**Your instructions**.
Reproduce all of the data below line for line, without changing a single character.

— start of Dataset records —

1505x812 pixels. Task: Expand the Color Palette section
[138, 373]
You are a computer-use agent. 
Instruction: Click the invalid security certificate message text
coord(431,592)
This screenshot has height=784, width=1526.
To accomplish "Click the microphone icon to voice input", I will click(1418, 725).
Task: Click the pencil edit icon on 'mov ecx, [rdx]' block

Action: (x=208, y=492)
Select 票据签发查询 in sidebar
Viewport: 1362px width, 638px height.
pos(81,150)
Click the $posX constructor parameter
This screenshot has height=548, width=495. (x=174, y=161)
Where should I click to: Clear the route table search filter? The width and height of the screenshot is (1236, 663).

— end of Dataset records —

**Result for this task**.
1505x812 pixels. Task: Expand the Color Palette section
[138, 373]
You are a computer-use agent. 
Instruction: Click the invalid security certificate message text
coord(431,592)
This screenshot has height=784, width=1526.
To accomplish "Click the microphone icon to voice input", I will click(1418, 725).
Task: Click the pencil edit icon on 'mov ecx, [rdx]' block

Action: (x=208, y=492)
Select 票据签发查询 in sidebar
Viewport: 1362px width, 638px height.
pos(81,150)
Click the $posX constructor parameter
This screenshot has height=548, width=495. (x=174, y=161)
Where should I click to: Clear the route table search filter? The width and height of the screenshot is (1236, 663).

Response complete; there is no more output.